I tend to reduce my stakes when I’m less confident or wait carefully for an opportunity. I know I will get a profitable trade, whether I am looking for it or not, so I’m just trying to reduce the risk of it going wrong.

There is often an impulsive tendency to do something when trading, but I’ve learnt that patience is critical. Let the market be your slave and not your master. If you can’t see an opportunity, it probably doesn’t exist.

Strike rate

The worst you can do over long periods when trading is winning 50% of the time. If you practice a bit, you can bump up your winning trade percentage by getting better and better at spotting opportunities.

Once you are in a profitable trade, you need to squeeze what you can out of it. This helps you tip the balance in your favour when the inevitable losses arrive.

Avoiding a loss is often a case of realising you have been an idiot and exiting quickly when your fantastic theory behind a trade has broken down. Many struggle to do this; it requires humility, self-criticism and a cool head.

Sometimes, things just don’t work out, and you may not even know why. But realising that is the key. But there is also some focus required on the upside.

Often, the biggest mistake I make is hanging on too long. A fantastic trade ends up collapsing to a modicum of itself by post-time. But generally, you are not aiming for that massive total; you are aiming for something much smaller than that.

The average range in a market is reasonably predictable. Therefore once a move has taken place, you would typically expect it to have its limits before it starts to correct itself. Therefore as soon as I enter a trade, I start putting my closing positions in much further up or down the ladder.

This means I know where my potential exit is, get near the front of the order book and can manage my positions around that ‘frame’.

Quantity and quality

I’ll trade around 1000 events a week, on average, this year, which means I don’t need much per race to get a stupendous result on the year.

But even then, I’ll lose on about 30% of races. My P&L is also bumpy, with positives, negatives, and some break evens. It’s not a smooth path at all.

I just need to pick up something from most races, and that will do.

If you have that mindset, you will have a more balanced approach to things. Over the course of a day, week, month and year individual results will vary, but if you focus on the long-term goal, it will help keep your primordial urges in check.

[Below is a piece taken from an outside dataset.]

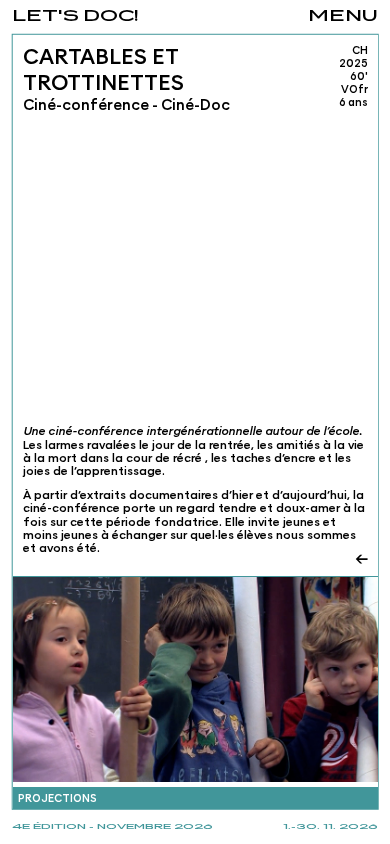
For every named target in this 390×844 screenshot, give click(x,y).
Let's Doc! (75, 16)
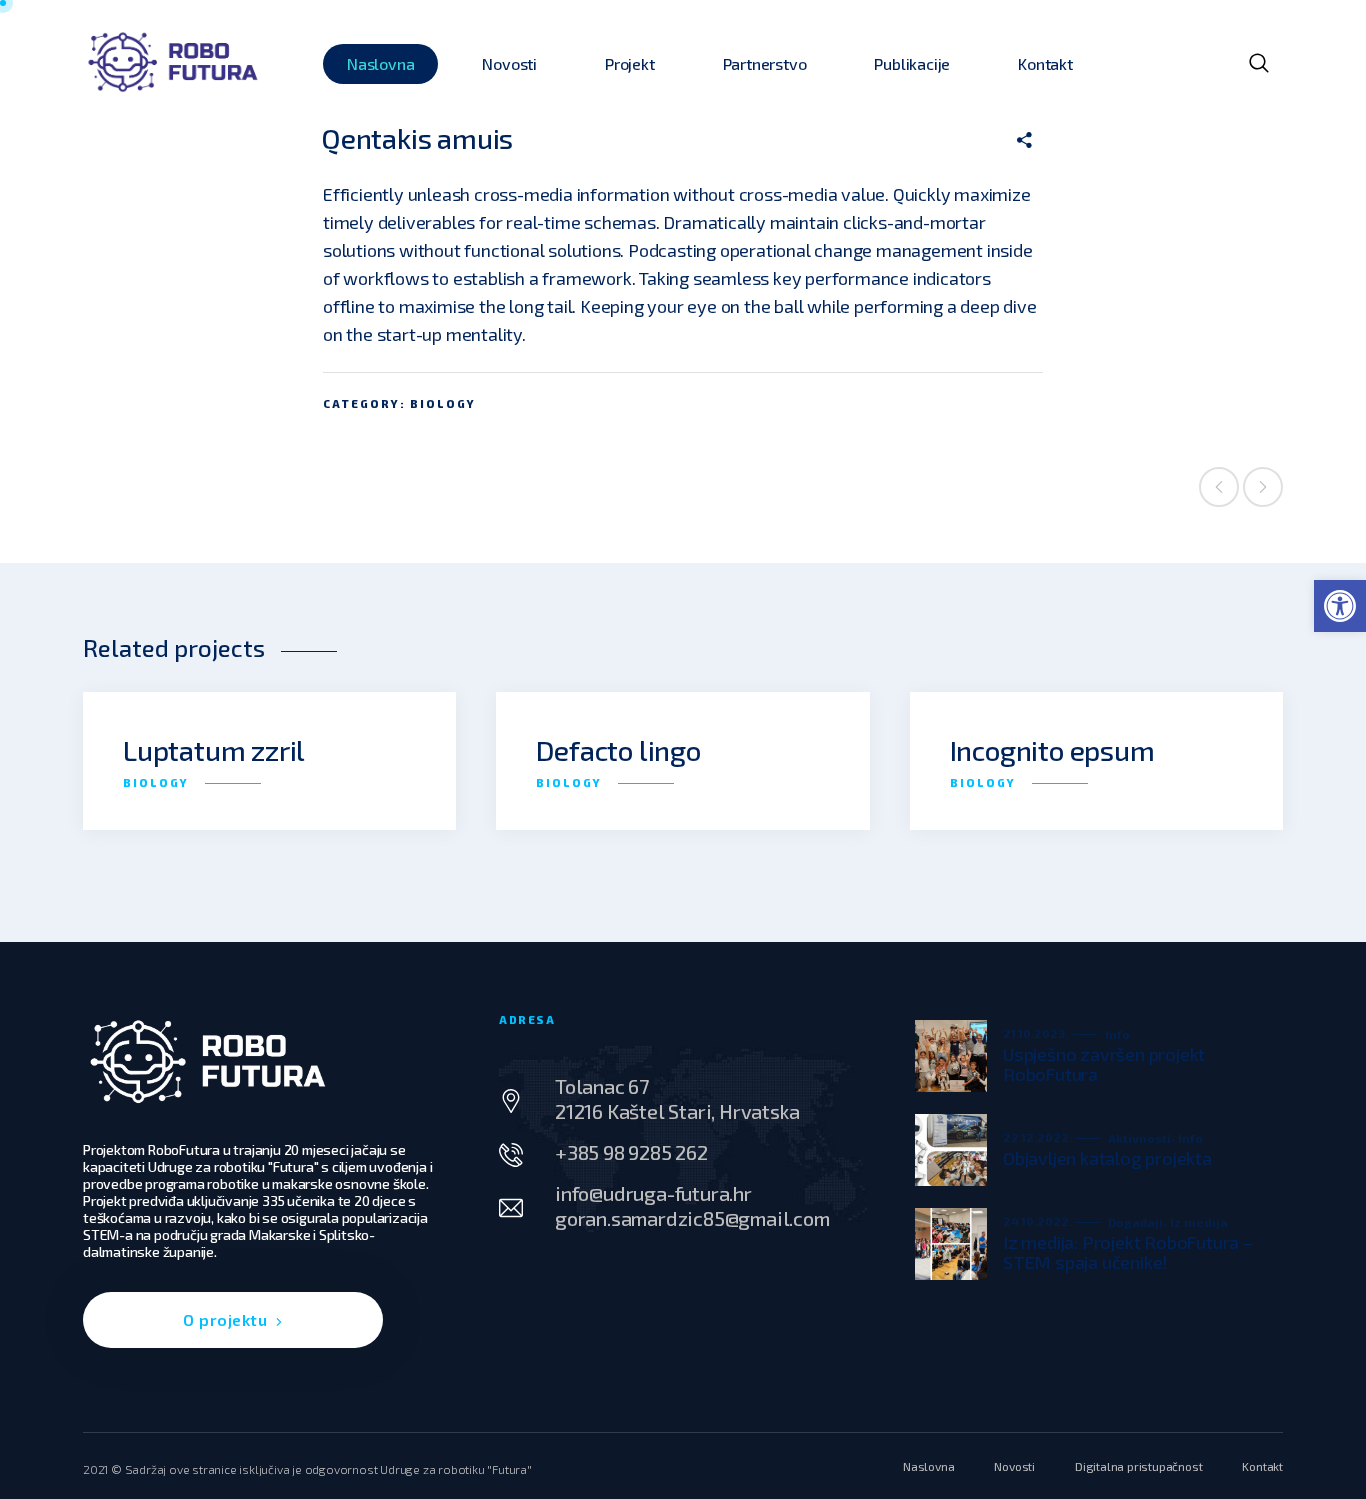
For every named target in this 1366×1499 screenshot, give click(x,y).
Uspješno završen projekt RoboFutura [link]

When I see a good opportunity, I’ll take it, but most of the time, I’m just biding my time waiting for it and trying to not get into trouble.

Knowing that you are aiming for something realistic means that even if you have a bad result, you can forget it quickly, move on and not let it influence what you do next. On the opposing side, if you get a good trade, I tend to look at it as though it’s funding a few losers or slightly bumping up my average.

A level head will give you a more realistic objective and stop your behavioural biases from interfering with your trading.

But the overall objective is similar: little and often soon adds up!